**PROVIDED PASSAGE**
▼
So obviously, there are many, many ways to fill this emptiness, and for each person, there is a different way of filling the emptiness, but the emptiness always goes back to what we didn’t get when we were very small.
And then we look at the drug addict and we say to the drug addict, ‘How can you possibly do this to yourself? How can you possibly inject this terrible substance into your body that may kill you?’ But look at what we are doing to the Earth. We are injecting all kinds of things into the atmosphere and the oceans and the environment that is killing us, that’s killing the Earth. Now which addiction is greater? The addiction to oil, to consumerism? Which causes the greater harm?
. . . [in] the New York Times, on June 9th, there was an article . . . about a man called Nísio Gomes, a leader of the Guarani people in the Amazon, who was killed last November . . . because he was protecting his people from the big farmers and the companies that are taking over the rainforest and and destroying the rainforest and that are destroying the habitat of the native Indian people here in Brazil.
▲
**STUDY MATERIAL**
▼
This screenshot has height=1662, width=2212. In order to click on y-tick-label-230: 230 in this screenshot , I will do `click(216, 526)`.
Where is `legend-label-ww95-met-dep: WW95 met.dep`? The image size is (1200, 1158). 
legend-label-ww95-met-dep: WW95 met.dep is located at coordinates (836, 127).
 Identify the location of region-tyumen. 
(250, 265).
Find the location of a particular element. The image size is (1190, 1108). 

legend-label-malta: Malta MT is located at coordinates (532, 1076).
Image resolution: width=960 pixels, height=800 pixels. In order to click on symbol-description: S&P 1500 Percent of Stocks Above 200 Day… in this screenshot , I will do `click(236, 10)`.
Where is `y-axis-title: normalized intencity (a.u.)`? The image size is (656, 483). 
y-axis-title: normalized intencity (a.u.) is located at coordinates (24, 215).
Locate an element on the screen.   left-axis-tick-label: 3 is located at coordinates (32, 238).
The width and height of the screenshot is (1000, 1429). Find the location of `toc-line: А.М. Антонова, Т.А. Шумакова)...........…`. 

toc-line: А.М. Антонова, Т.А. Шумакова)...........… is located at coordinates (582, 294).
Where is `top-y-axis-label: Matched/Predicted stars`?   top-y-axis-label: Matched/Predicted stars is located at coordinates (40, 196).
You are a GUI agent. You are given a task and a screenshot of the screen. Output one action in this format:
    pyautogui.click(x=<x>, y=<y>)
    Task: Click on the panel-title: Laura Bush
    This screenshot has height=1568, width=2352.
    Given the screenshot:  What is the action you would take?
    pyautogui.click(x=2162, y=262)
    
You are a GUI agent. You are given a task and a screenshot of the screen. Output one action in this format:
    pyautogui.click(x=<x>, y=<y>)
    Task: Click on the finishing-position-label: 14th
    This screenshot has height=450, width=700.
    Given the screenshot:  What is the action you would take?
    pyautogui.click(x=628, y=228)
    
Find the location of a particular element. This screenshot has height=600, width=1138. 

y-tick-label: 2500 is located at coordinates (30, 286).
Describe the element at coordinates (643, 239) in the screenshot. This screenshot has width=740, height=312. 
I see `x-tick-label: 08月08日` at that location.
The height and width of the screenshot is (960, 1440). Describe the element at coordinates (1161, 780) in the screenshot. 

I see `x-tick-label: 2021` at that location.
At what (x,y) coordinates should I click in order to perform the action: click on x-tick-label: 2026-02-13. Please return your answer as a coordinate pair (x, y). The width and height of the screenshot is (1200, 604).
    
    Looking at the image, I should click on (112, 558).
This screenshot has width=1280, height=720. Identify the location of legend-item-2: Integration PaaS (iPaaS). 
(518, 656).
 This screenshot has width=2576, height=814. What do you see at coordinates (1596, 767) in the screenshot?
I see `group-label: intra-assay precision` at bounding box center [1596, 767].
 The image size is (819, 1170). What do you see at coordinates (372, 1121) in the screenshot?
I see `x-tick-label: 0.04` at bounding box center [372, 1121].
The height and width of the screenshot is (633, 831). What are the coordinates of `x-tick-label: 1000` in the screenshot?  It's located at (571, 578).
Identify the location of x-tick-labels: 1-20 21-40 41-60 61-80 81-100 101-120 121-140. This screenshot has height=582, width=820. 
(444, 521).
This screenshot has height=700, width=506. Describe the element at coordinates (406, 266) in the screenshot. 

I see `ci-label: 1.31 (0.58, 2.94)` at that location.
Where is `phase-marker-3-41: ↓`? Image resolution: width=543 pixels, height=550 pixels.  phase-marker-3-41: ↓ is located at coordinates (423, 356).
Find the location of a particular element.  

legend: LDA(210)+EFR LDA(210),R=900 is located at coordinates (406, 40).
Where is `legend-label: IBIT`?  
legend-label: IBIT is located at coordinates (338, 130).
▲
**QUESTIONS**
a. Answer these about the passage on addiction and the Earth:
(i) What does the emptiness always go back to?
(ii) Which two addictions does the speaker name in asking which is greater?
(iii) In which newspaper, and on what date, did the article about Nísio Gomes appear?
b. Carry on the passage on addiction and the Earth from its last sentence, in the same spoken voice.
Nothing in the records matters here.

**YOUR WRITTEN ANSWERS**
a.
(i) What we didn't get when we were very small.
(ii) The addiction to oil and the addiction to consumerism.
(iii) The New York Times, on June 9th.

b.
And I can tell you that coming from Canada, the same thing has happened over there. And many of my patients are actually First Nations Indian people, native Indian people in Canada, and they are heavily addicted. They make up a small percentage of the population, but they make up a large percentage of the people in jail, the people who are addicted, the people who are mentally ill, the people who commit suicide. Why? Because their lands were taken away from them, and because they were killed and abused for generations and generations.
But the question I ask is, if you can understand the suffering of these native people and how that suffering makes them seek relief from pain in their addictions, what about the people who are perpetrating it? What are they addicted to? Well, they are addicted to power, they are addicted to wealth, they are addicted to acquisition. They want to make themselves bigger.
. . . so a real sense of insecurity and inferiority. And they needed power to feel okay in themselves, to make themselves bigger, and in order to get that power, they were quite willing to fight wars and to kill a lot of people, just to maintain that power . . . power, the addiction to power, is always about the emptiness that you try and fill from the outside. And Napoleon, even in exile on the island of St. Helena, after he lost his power, he said, ‘I love power, I love power.’ He couldn’t think of himself without power. He had no sense of himself without being powerful externally.
And that’s very interesting when you compare it to people like the Buddha or Jesus, because if you look at the story about Jesus and Buddha, both of them were tempted by the devil and one of the things that the devil offers them is power, Earthly power, and they both say no. Now why do they say no? They say no because they have the power inside of themselves, they don’t need it from the outside.
And they both say no because they don’t want to control people, they want to teach people. They want to teach people by example and by soft words, and by wisdom, not through force; so they refuse power. And it’s very interesting what they say about that . . .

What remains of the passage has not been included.